By Sandra Stotsky
The defeat of Tony Bennett as Indiana’s State Superintendent of Education was attributed to many factors. Yet, as one post-election analysis indicated, the size of the vote for his rival, Glenda Ritz, suggests that the most likely reason was Mr. Bennett’s support for, and attempt to implement, Common Core’s badly flawed standards.
Common Core’s English language arts standards don’t have just one fatal flaw, i.e., its arbitrary division of reading standards into two groups: 10 standards for “informational” text and nine for “literature” at all grade levels from K to 12. That’s only the most visible; its writing standards turn out to be just as damaging, constituting an intellectual impossibility for the average middle-grade student — and for reasons I hadn’t suspected. The architects of Common Core’s writing standards simply didn’t link them to appropriate reading standards, a symbiotic relationship well-known to reading researchers. Last month I had an opportunity to see the results of teachers’ attempts to address Common Core’s writing standards at an event put on by GothamSchools, a four-year-old news organization trying to provide an independent news service to the New York City schools.
The teachers who had been selected to display their students’ writing (based on an application) provided visible evidence of their efforts to help their students address Common Core’s writing standards — detailed teacher-made or commercial worksheets structuring the composing of an argument. And it was clear that their students had tried to figure out how to make a “claim” and show “evidence” for it. But the problems they were having were not a reflection of their teachers’ skills or their own reading and writing skills. The source of their conceptual problems could be traced to the standards themselves.
At first glance the standards don’t leap out as a problem. Take, for example, Common Core’s first writing standard for grades six, seven and eight (almost identical across grades): “Write arguments to support claims with clear reasons and relevant evidence.” This goal undoubtedly sounds reasonable to adults, who have a much better idea of what “claims” are, what “relevant evidence” is and even what an academic “argument” is. But most children have a limited understanding of this meta-language for the structure of a composition.

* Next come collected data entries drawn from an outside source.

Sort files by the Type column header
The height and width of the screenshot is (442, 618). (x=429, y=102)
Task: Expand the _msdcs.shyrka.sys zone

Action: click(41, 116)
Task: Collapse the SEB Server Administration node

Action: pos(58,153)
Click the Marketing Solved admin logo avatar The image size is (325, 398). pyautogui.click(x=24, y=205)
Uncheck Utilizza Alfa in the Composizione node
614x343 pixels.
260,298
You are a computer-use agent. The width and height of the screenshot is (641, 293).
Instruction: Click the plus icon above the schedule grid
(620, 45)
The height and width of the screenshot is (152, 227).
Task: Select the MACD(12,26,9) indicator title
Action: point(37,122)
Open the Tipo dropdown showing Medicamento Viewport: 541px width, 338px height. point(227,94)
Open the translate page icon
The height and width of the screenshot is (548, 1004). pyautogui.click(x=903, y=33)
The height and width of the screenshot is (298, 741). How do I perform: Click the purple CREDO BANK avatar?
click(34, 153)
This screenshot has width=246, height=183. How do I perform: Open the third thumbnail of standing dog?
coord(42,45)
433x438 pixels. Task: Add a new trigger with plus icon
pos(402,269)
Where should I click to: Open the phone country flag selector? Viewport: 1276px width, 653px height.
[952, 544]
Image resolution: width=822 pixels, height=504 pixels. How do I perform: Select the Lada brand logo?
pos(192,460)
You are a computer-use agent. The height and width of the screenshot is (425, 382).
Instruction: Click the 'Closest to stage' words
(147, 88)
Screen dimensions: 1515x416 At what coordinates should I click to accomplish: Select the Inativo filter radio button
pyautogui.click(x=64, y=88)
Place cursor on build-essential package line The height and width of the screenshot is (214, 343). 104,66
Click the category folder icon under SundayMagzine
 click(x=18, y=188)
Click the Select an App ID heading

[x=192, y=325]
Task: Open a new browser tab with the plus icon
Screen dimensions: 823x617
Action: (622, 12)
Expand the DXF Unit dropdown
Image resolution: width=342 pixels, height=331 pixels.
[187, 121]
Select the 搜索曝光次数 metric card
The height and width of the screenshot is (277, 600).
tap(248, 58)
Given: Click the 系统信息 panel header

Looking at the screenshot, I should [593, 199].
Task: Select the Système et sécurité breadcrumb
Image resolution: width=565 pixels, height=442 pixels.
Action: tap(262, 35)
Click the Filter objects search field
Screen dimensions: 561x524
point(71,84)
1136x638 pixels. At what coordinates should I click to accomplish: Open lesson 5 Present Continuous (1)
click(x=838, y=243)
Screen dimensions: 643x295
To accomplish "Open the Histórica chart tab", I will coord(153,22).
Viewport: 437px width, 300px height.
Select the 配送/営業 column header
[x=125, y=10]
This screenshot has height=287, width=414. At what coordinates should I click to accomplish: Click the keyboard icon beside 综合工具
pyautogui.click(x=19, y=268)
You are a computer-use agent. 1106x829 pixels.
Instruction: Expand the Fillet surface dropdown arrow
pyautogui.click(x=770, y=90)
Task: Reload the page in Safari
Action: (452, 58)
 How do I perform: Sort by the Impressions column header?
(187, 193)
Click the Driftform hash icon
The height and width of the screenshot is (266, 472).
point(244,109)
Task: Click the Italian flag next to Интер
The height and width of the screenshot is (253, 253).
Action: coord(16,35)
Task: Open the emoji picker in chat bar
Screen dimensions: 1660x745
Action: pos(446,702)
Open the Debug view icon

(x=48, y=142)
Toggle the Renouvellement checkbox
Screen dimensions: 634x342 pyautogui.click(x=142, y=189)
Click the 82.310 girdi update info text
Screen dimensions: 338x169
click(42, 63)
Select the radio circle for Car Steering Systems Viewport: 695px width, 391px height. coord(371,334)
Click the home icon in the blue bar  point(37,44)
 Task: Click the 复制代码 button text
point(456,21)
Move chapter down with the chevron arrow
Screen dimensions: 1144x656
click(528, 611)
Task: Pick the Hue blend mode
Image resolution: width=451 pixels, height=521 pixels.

So I explored Common Core’s standards for reading informational text in grades three, four and five (and then in grades six, seven and eight) and discovered nothing on what a claim or an argument is, or on distinguishing relevant from irrelevant evidence. In other words, the grades six, seven and eight writing standards are not coordinated with reading standards in grades three to eight that would require children to read the genre of writing their middle-school teachers are expecting them to compose. Middle-school teachers are being compelled by their grade-level standards to ask their students to do something for which the students will have to use their imaginations.
Do elementary and middle-school teachers need this problem spelled out for them? Yes, I also discovered in talking to several of the teachers at this event. They apparently knew nothing about the research on — and value of — prose models, a well-known body of research just a few decades ago.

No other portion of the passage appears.